Завороженная Ирен резюмирует: и у такого человека имелся малюсенький Пьеро. На его тряпочном животике он написал свой лагерный номер, отдавая его больному мальчонке.
Теперь остается лишь пойти по его следам.
Пробежав глазами его ответы, она пытается очертить контуры того человека, каким он был, и того, каким стал. До прихода нацистов он живет с родителями в старом пражском городе, в доме номер шесть по Капровой улице. Отец – педиатр, мать не работает. Должно быть, они живут безмятежной жизнью еврейской буржуазии – образованной, немецкоязычной, уже давным-давно ассимилированной. Получив степень бакалавра, Лазарь изучает право в Карловом университете. Но немцы в своем новом протекторате не потерпят неподчинения студентов и ряда преподавателей. Они закрывают университет. Да и новые расовые законы все равно не позволили бы Лазарю продолжать обучение. Он будет работать у дяди Якуба. Студент превратится в подмастерье плотника. Владение прикладным ремеслом, несомненно, сыграло роль в том, что ему удалось спасти свою жизнь.
Можно предположить, что в конце 1941-го всю семью депортировали в Терезиенштадт, а потом и в Треблинку.
На вопрос: «Имеете ли вы личные денежные средства или что-нибудь в вашей собственности?» он отвечает: «KEINE» – «Ничего». У него все отняли уже давно.
Он бегло говорит на чешском и немецком, умеет немного писать по-польски. На вопрос: «Хотите ли вы вернуться в страну вашего рождения?» отвечает: «НЕТ» – именно так, и не иначе: прописными буквами.
«По какой причине?»
«У меня там уже никого не осталось».
Его жизнь, людей, которых он любил, война стерла в порошок.
Он не собирается больше оставаться в Австрии. А чего же он хочет? Поехать в Палестину.

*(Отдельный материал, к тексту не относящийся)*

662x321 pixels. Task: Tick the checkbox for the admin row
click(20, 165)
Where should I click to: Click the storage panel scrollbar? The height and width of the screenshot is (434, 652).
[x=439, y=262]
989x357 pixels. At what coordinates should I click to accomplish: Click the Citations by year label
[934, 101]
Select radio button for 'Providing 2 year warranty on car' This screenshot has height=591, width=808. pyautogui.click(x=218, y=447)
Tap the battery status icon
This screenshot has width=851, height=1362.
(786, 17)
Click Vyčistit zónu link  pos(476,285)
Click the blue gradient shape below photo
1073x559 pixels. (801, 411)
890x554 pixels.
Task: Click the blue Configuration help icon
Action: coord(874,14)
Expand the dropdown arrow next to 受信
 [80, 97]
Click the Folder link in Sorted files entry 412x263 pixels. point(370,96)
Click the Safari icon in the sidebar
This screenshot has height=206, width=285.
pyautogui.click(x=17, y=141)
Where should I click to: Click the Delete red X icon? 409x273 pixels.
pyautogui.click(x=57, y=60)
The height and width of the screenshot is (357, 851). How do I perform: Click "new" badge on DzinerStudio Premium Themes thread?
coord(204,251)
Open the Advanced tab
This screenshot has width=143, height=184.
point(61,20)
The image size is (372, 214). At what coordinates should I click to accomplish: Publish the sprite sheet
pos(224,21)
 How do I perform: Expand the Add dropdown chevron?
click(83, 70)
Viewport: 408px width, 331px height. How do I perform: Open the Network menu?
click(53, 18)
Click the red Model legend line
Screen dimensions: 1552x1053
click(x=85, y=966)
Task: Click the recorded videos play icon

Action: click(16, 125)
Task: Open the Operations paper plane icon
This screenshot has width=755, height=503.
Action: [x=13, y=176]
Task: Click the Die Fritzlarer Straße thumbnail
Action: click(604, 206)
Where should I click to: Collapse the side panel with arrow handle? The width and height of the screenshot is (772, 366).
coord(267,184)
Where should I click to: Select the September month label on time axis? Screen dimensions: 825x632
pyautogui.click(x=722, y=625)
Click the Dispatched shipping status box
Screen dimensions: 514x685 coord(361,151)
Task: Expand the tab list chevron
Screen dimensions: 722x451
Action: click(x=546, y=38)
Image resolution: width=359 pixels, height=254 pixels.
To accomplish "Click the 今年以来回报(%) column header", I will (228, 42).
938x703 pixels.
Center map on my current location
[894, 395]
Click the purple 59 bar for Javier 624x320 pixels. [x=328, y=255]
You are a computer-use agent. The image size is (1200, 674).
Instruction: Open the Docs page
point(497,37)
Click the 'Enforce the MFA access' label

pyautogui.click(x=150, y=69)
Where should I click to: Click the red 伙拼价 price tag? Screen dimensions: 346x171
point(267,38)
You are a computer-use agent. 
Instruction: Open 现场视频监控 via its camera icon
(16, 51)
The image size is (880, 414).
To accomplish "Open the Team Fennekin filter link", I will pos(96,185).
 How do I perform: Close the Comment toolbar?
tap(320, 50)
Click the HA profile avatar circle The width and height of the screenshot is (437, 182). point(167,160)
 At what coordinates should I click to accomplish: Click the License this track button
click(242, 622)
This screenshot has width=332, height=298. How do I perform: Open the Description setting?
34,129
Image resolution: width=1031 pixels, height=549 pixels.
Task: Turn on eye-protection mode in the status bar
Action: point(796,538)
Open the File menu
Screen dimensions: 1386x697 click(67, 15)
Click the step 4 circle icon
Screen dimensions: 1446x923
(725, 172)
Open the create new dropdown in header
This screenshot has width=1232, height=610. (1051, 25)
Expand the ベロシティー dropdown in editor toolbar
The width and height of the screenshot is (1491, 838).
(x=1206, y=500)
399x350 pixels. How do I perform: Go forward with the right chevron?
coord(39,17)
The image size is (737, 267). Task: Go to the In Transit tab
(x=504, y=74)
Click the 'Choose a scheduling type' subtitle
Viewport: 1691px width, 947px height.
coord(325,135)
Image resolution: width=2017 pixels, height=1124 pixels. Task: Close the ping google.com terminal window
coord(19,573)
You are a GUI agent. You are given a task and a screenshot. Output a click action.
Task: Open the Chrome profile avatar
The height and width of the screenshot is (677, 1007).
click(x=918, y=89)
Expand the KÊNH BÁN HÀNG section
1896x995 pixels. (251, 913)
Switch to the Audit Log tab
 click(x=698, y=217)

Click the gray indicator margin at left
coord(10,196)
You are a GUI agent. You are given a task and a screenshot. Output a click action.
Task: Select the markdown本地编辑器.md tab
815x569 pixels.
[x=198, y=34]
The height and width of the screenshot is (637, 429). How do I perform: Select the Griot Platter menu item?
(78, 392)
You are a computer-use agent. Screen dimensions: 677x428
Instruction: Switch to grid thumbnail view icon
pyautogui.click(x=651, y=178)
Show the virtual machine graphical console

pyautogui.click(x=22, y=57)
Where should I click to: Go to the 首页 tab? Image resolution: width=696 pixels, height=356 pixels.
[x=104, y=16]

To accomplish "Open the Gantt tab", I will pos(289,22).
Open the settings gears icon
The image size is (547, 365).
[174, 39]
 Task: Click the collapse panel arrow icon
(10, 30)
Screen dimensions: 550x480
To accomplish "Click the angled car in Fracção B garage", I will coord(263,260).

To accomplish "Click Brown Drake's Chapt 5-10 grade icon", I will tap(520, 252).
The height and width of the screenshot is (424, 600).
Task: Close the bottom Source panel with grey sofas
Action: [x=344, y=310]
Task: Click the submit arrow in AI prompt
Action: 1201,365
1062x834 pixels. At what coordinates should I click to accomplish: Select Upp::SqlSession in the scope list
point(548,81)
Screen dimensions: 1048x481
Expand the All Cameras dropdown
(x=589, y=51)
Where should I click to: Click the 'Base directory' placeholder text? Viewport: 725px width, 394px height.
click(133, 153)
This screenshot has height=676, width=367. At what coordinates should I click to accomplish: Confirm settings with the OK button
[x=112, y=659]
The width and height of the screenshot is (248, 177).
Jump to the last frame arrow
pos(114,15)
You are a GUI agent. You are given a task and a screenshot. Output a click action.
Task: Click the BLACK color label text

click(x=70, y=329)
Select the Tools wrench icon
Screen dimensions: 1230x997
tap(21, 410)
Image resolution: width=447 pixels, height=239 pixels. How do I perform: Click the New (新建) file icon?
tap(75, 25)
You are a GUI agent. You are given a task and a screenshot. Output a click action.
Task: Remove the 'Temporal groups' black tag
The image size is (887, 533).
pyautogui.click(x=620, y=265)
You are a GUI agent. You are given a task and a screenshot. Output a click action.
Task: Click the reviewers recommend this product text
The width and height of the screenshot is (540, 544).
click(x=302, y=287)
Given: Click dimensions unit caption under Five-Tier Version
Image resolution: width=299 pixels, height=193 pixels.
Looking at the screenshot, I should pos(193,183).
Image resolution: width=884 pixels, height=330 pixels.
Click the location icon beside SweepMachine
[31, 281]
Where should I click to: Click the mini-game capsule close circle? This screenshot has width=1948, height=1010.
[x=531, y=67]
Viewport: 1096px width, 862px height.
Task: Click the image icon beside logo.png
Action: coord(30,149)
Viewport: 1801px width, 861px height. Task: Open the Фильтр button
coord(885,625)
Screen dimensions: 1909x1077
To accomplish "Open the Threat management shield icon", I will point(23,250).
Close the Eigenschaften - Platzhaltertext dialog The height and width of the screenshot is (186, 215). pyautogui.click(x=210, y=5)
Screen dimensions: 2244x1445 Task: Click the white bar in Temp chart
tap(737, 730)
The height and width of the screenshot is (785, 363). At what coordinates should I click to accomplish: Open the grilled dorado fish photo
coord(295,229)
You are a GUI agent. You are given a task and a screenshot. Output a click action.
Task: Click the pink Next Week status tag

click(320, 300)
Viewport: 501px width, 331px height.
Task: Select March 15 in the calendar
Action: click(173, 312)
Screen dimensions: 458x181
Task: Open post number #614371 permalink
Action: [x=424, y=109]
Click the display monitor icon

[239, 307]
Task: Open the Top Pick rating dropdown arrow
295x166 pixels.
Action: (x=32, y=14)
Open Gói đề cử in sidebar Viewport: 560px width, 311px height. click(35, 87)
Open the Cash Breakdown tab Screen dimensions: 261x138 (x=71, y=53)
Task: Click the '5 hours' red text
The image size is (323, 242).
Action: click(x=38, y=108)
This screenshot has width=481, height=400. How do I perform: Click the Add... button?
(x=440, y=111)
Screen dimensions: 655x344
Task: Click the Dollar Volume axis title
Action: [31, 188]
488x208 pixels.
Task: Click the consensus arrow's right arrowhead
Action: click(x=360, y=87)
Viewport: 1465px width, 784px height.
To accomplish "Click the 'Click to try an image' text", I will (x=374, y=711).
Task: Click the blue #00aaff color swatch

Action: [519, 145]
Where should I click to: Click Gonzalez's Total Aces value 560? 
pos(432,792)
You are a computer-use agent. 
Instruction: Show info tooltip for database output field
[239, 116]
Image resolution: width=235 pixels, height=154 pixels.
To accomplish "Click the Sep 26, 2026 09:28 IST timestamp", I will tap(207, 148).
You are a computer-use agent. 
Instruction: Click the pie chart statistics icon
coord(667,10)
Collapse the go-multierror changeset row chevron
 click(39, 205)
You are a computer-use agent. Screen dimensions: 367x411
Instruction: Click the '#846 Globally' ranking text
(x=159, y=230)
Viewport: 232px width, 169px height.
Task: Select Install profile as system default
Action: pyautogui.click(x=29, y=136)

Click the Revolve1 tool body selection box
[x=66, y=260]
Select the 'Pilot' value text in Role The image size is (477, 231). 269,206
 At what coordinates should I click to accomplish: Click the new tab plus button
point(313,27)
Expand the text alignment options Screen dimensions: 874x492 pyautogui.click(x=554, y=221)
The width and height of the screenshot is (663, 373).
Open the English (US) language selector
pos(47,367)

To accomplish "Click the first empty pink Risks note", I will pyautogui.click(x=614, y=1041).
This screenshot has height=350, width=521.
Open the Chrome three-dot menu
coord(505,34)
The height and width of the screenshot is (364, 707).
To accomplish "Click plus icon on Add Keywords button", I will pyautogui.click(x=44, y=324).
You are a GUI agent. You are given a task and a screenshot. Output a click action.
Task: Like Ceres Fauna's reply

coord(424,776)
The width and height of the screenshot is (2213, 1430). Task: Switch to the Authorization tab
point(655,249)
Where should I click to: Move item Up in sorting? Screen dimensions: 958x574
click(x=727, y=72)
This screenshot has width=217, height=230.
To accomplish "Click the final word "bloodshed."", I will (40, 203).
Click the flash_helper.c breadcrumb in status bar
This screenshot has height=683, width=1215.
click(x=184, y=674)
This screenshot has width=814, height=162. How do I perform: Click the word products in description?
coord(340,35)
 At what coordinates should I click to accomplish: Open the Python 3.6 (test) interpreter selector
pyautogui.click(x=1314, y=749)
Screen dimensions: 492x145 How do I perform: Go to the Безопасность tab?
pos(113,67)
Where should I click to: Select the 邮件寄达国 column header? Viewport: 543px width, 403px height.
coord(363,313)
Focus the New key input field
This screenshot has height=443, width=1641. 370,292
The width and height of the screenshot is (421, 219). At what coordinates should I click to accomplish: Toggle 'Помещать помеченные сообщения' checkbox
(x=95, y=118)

На последней странице он добавляет торопливым почерком, зачеркивая некоторые слова:
«Мы в Треблинке знали, что никому из нас не остаться в живых. Восстание вспыхнуло 2 августа 1943-го. Кому-то из нас удалось выкрасть из арсенала СС несколько пистолетов и гранат. Мы расстреляли охранников и подожгли лагерь. Немцы и украинцы били по нам из пулеметов. Многие из моих товарищей полегли тогда. Я бежал. Прятался в болотах и в лесу. У меня с собой были деньги. Прежде чем найти плотницкую работу, я порылся в личных вещах наших убитых братьев. Мы использовали их, чтобы передавать друг другу записки, прятать драгоценные камни в карманах и под подкладкой. Откладывали для нашего побега. Пока я прятался, не мог купить ничего поесть. Немцы и поляки прочесывали всю местность, повсюду висели плакаты о розыске. Я неделями не вылезал из своей норы. Питался всем, что попадалось под руку. Корешки, ягоды… Осенью погода стала куда хуже. Мне было холодно и голодно. Я был совсем один. Отряд польского Сопротивления наткнулся на мое убежище. Они забрали у меня все деньги, какие были. Взамен мне дали фальшивые документы.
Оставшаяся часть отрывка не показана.